Piero Ferrari ha costruito un percorso denso, meditato, poliedrico e propositivo di poesia sottesa ai due fuochi del sogno e del vero, a loro volta assunti come coordinate di ogni punto del viaggio di Argo. Tuttavia, bisogna cambiare anche il nome della nave, perché tutto è mutato ma tutto è rimasto uguale a pri­ma. Quindi, siamo di fronte al paradosso della nave di Teseo, tanto amato da Umberto Eco e da Elisabetta Sgarbi, fino al punto di fondare una casa editrice di letteratura e saggistica in onore del paradosso rappresentato dalla nave: cambiando negli anni ogni pezzo della nave, seppure sempre rifacendolo con lo stesso progetto, possiamo ancora dire che la nave sia uguale a quella originaria? Così una poesia che, sino dalle sue origini, si è posta il problema di essere epopteia, cioè una visione al di sopra, può ancora essere considerata la stessa nave, ora che les affaires litteraires, e i linguaggi, e le tecniche, e gli orientamenti, e gli sco­pi, con cui si fa la nave – cioè, per rimanere in me­tafora, con cui si fa Euridice-Poesia – sono stati totalmente rifatti: la poesia è ancora la stessa?
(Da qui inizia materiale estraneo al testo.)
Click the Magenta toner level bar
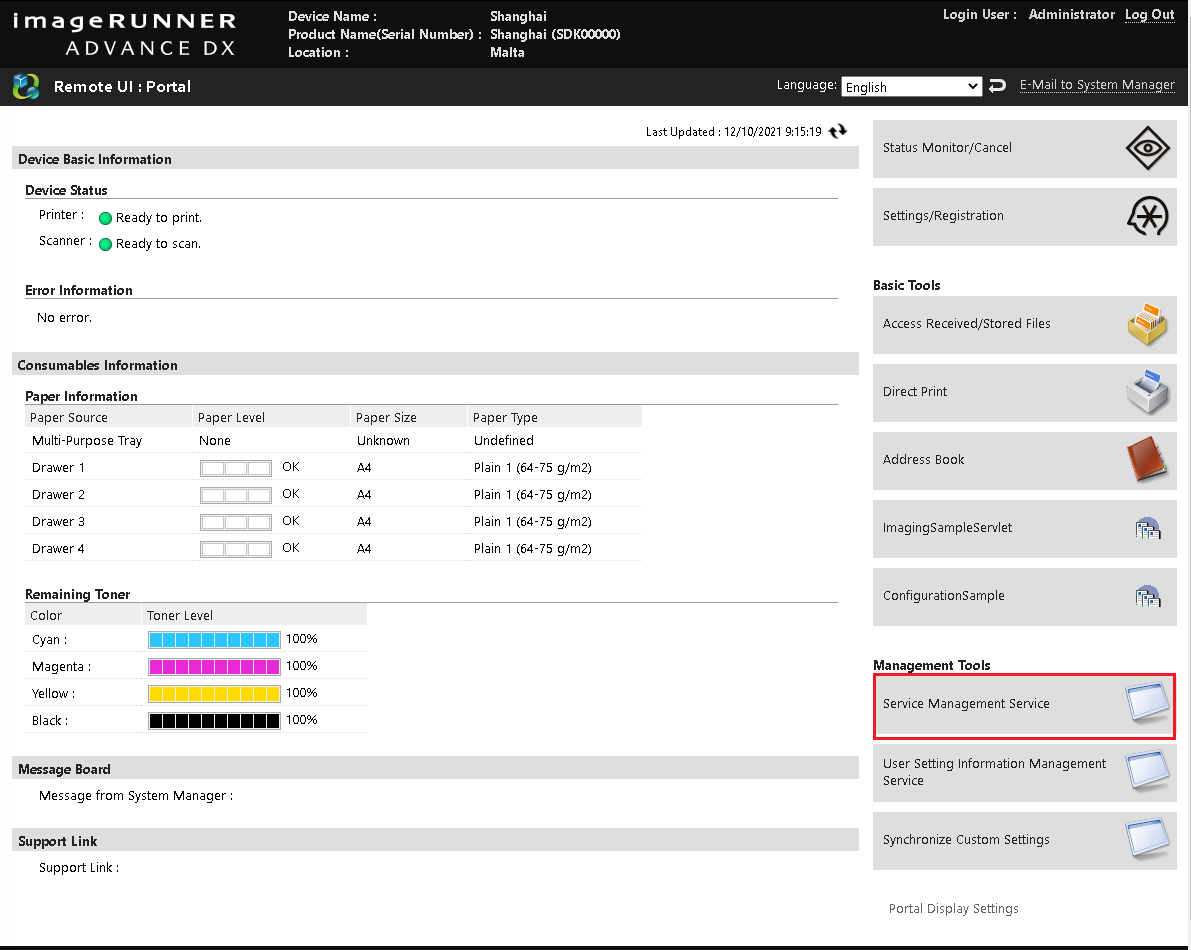This screenshot has width=1191, height=950. 214,667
Soli al tramonto già nel titolo esprime una irrisolvibile polivalenza di significazioni e di possibilità, perché la luce del tramonto è in tutto uguale a quella dell’alba e perché il vocabolo “soli” demanda sia al significato del sostantivo per indicare gli astri ce­lesti, fonte di luce, sia demanda al significato del­l’aggettivo, sinonimo di solitario. Inoltre, il vocabolo tramonto in poesia rappresenta sovente la metafora di una rendicontazione conclusiva relativa a un periodo o una esperienza.
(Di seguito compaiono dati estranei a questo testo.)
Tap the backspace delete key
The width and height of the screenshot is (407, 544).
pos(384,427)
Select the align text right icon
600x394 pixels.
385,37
Il merito di Ferrari consiste nel sapere smazzare le carte segrete della poesia, conoscere i giochi, gli obiettivi e sapere tagliare le combinazioni. Il suo stile consiste nella ricerca continua delle variazioni, nella modificazione, nell’abbandono dei minuetti al­la moda della poesia salottiera contemporanea, fatta di sentenziosi accomodamenti sulla seriosità perbenistica del labor limae e della citazione camuffata in falsetto, in un gioco di specchiature dirimpettaie tra au­tori che si sostengono a vicenda nel vuoto delle lo­ro parole inutili. La sua poesia si presenta, invece, co­me una voce di fondamento: è la testimonianza della fragilità indifesa e indifendibile della poesia, ma mirabilmente sa anche essere, al tem­po stes­so, un esempio concreto dell’immarcescibile ca­pacità di du­rata della parola poetica, la dimostrazione di spessore, di impulso e di forza vitale, perché ripropone le forme armoniose e dense della tradizione, richiama con fascino la dolcezza ammaliante del sogno e lo mette a confronto ossimorico con la crudezza nuda del vero, in un rapporto che è disperatamente illuminato da una luce eccelsa di utopia e di verità.